Bioanalytics In Drug Development And QC

The SPR/Octet platform provides a comprehensive screening and characterization tool across a diverse range of applications during drug development and is especially versatile in antibody and protein quantitation, contaminant testing and general product characterization. This platform circumvents the limitations of ELISA and HPLC platforms, enabling informed decisions to be made earlier in bioprocess development.

Quantitation assays with SPR/Octet System

Our simple sample analysis approach that allows for the use of 96- or 384-well plate formats enables streamlined workflows and rapid quantitation of as many as 96 samples in as little as 2 minutes. In a typical quantitation assay, biosensors coated with capture molecules that bind specifically to the analyte are simply dipped into analyte samples placed in a microtiter plate. The resulting binding is later analyzed using either the rate of the initial slope of binding or the equilibrium of binding; both dependent on sample concentration. To quantify samples, a standard curve is generated using the binding rates of known concentrations of the same analyte as the unknown. The unknown sample concentrations can then be extrapolated from the standard curve. 

Binding assays with SPR/Octet System

For binding analysis, a ligand molecule can be captured onto the desired biosensor surface based on the chemistry of the biosensor. The choice of the ligand molecule is dependent on the assay of interest; for example, a biotinylated lectin specific to a given glycan could be immobilized onto a Streptavidin biosensor and used to screen for the presence of the glycan on the molecule of interest. A chaperonin protein could also be immobilized in a similar manner and used to screen for the

presence of hydrophobic populations in a biological sample to evaluate its stability. Moreover, for antibody:antigen binding assays, off the shelf biosensors including Anti-Human Capture (AHC) and Anti-Mouse Capture (AMC) biosensors allow for the immobilization of antibodies without the need for purification, and are typically cheaper than comparative sensor chips from other label-free technologies.

Lead Molecule Characterization with SPR/Octet System

Once a drug candidate has been purified, functionality studies including receptor binding analysis follow. The SPR/Octet platform is optimally designed to enable the rapid screening of thousands of monoclonal antibody clones for the quick selection of the lead candidate. The technology allows for characterization of effector functions, complement binding and potency assessment amongst other applications through target binding assays. It further facilitates cross blocking studies to enable the grouping of selected clones into bins based on competition for the target antigen’s binding epitopes.

Further downstream, the SPR/Octet system is highly versatile in Fc receptor binding analysis for selected candidates; a variety of off the shelf biosensor chemistries allow for a more flexible assay design.

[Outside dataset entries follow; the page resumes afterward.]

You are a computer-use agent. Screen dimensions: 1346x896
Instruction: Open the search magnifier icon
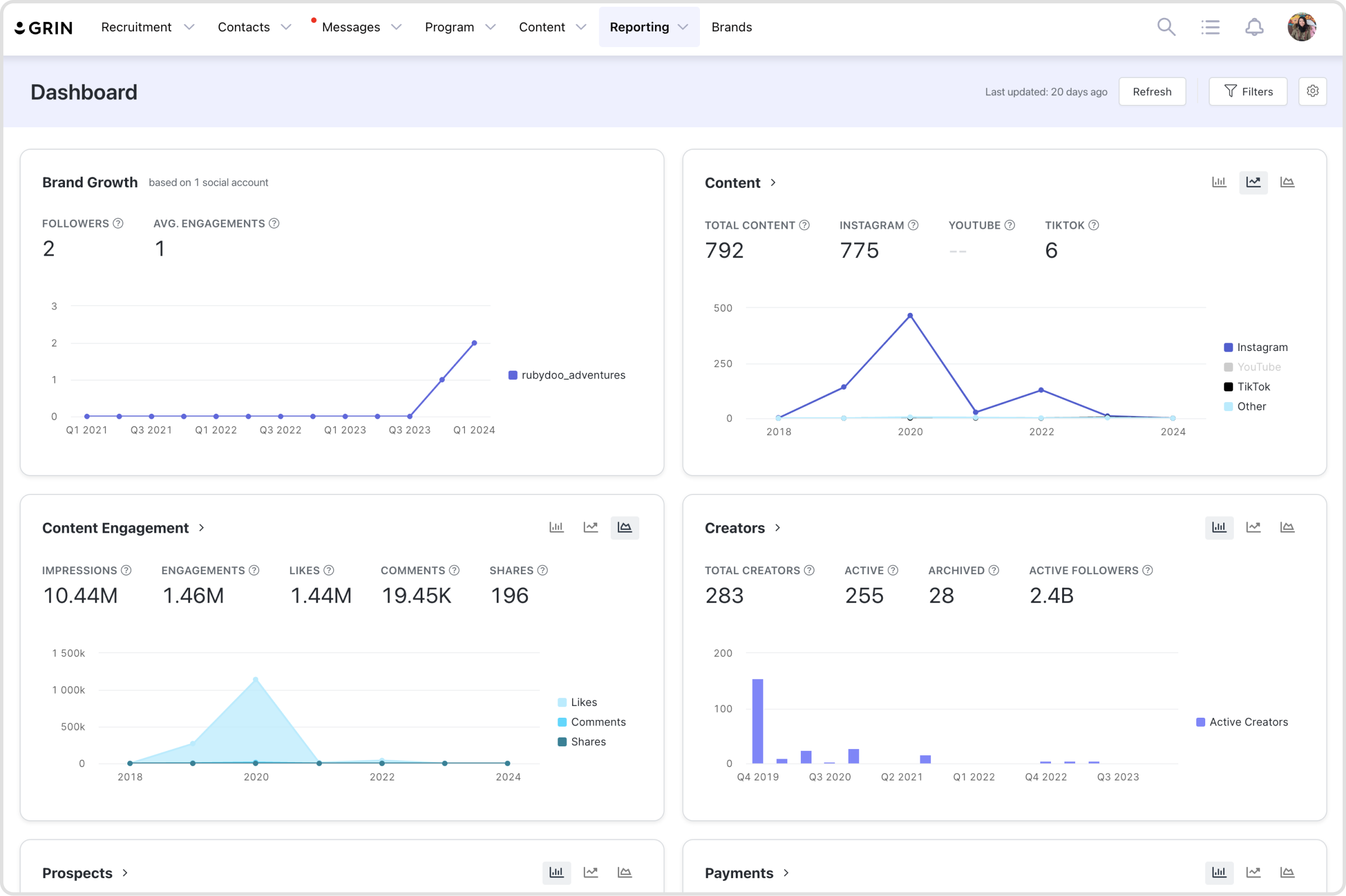(1166, 27)
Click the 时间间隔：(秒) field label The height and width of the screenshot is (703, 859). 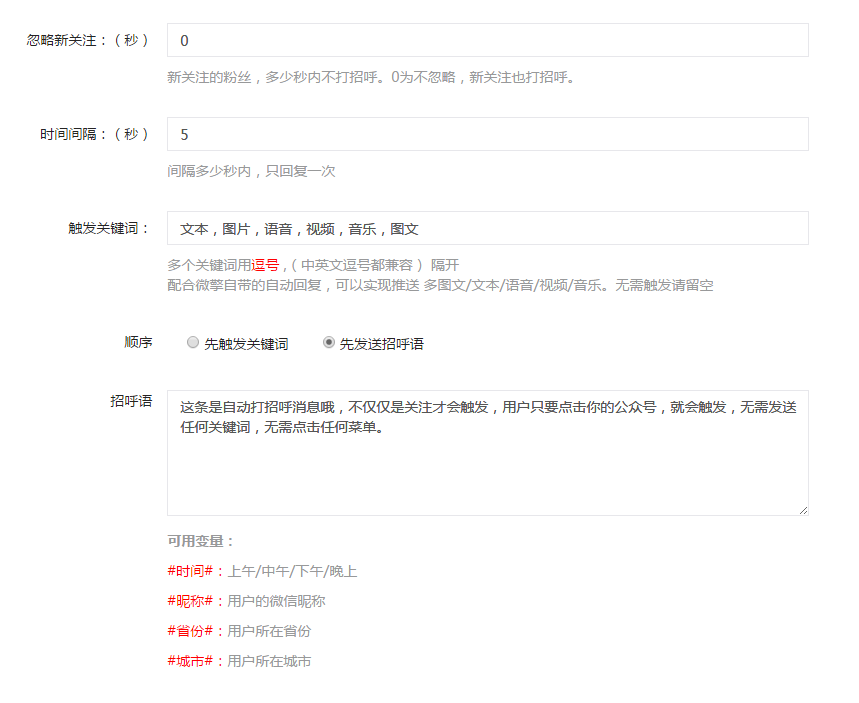pos(95,134)
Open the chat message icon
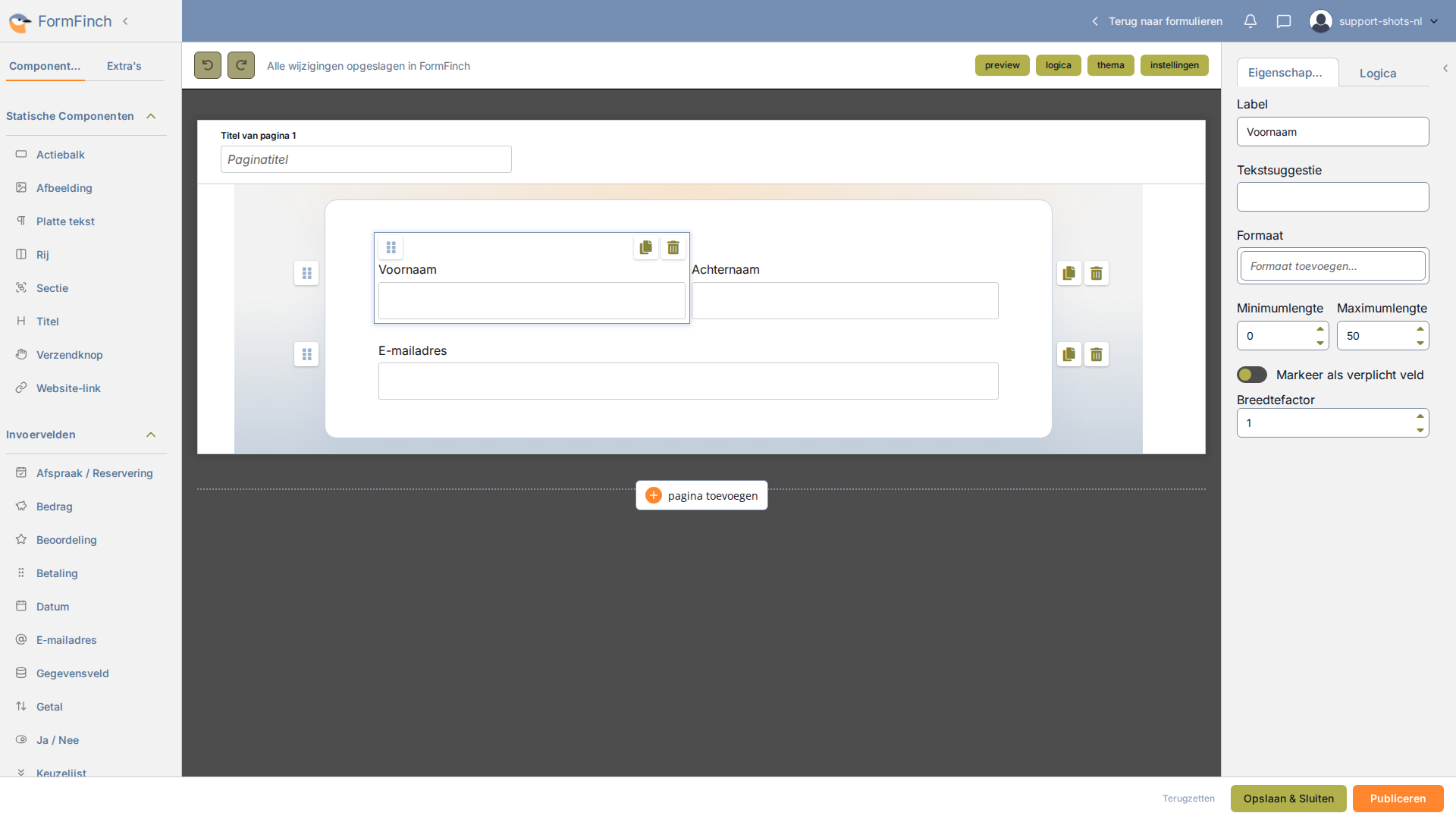This screenshot has width=1456, height=819. click(1284, 21)
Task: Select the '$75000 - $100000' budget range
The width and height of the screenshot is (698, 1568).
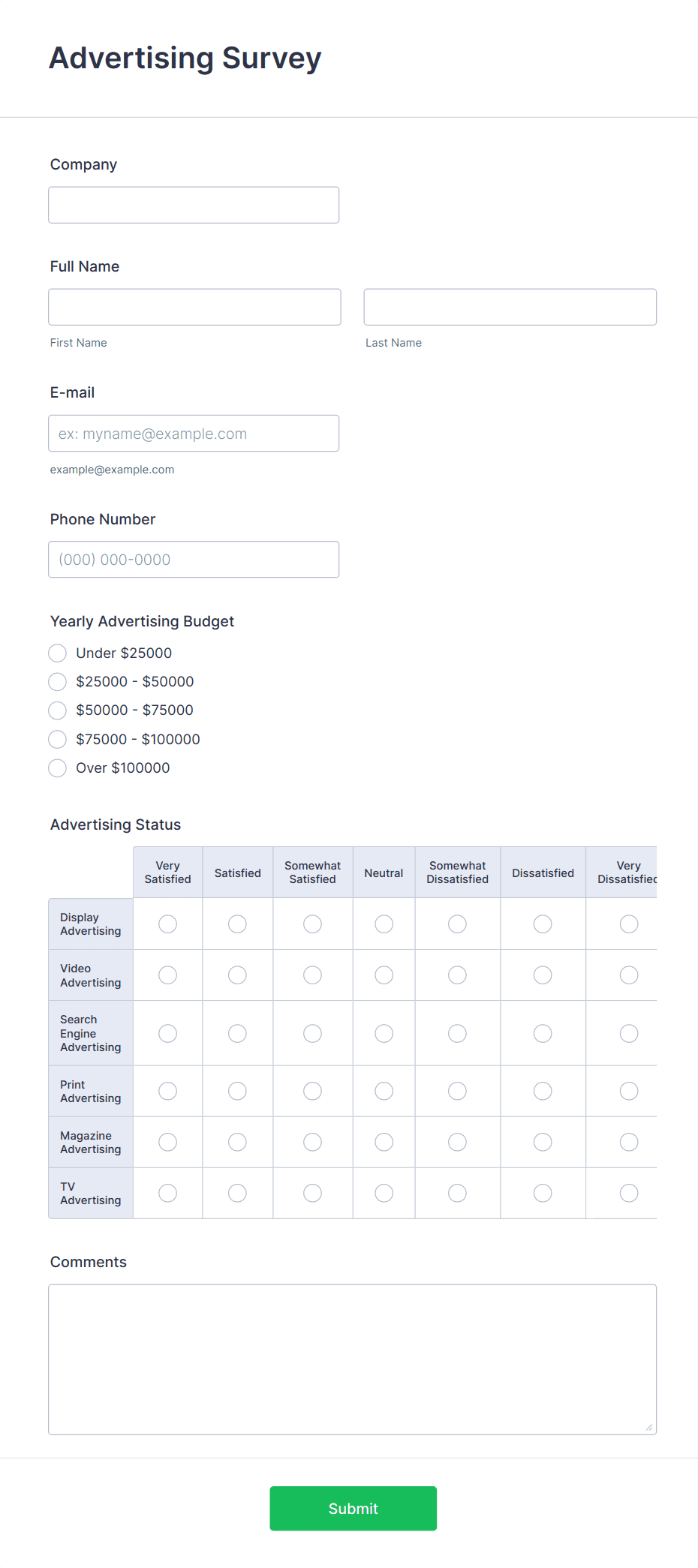Action: 57,739
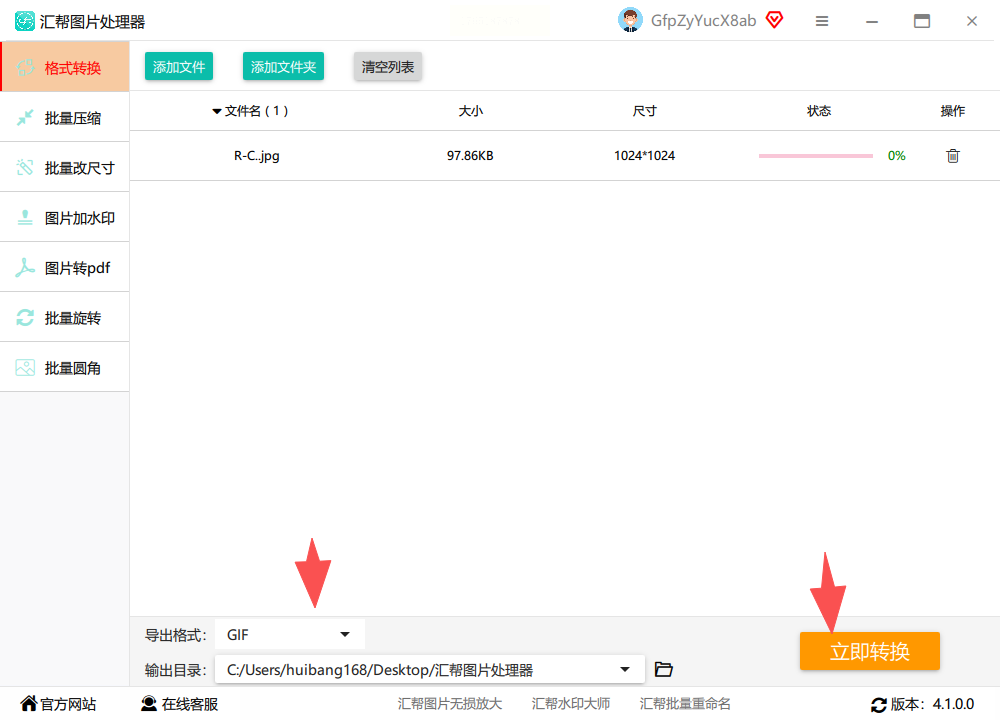Open the 图片转pdf tab
The height and width of the screenshot is (720, 1000).
64,267
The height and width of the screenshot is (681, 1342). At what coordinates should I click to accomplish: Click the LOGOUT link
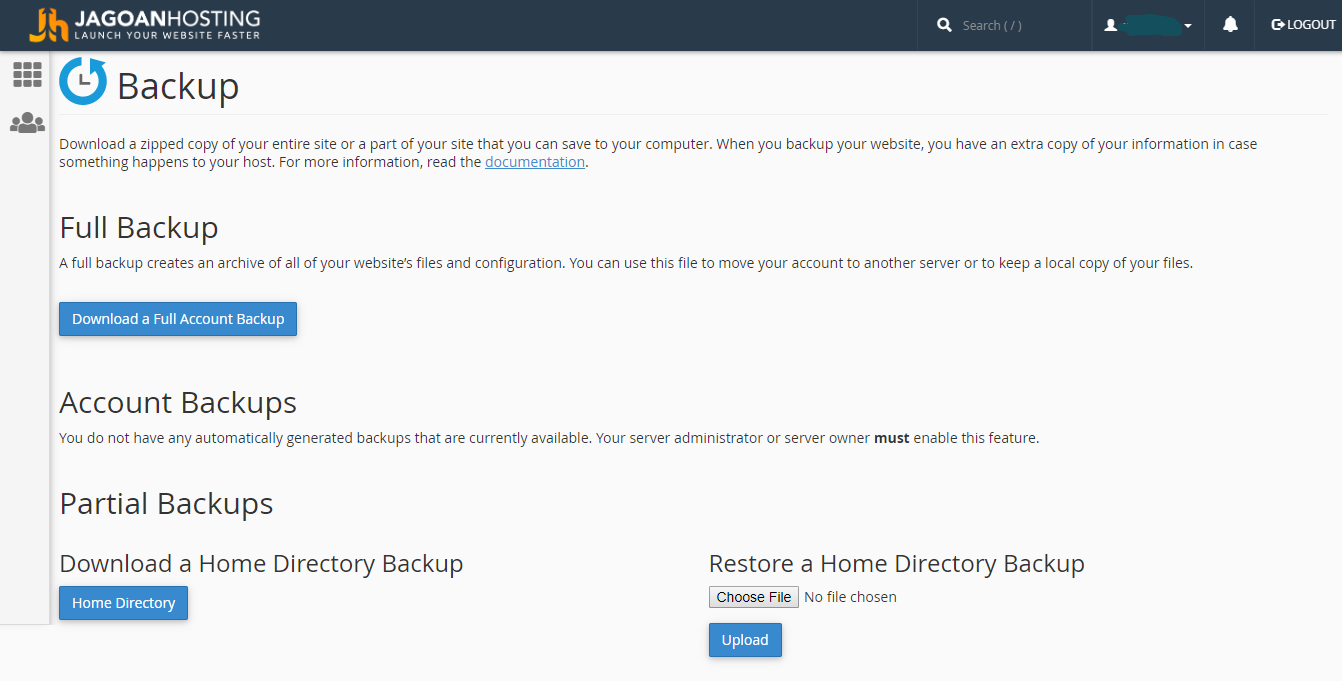1304,25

Formulation and Stability Assessment with SPR/Octet System

Formulation development is the critical last step in downstream bioprocessing. Production and storage media play a critical role in the activity and stability of biological therapeutic drugs.

Unlike traditional tools like dynamic light scattering (DLS) and Circular Dichroism (CD) that mainly measure stability parameters such as onset of aggregation or melting temperatures, the SPR/Octet platform can be used to evaluate both stability and functional characteristics of these biological molecules.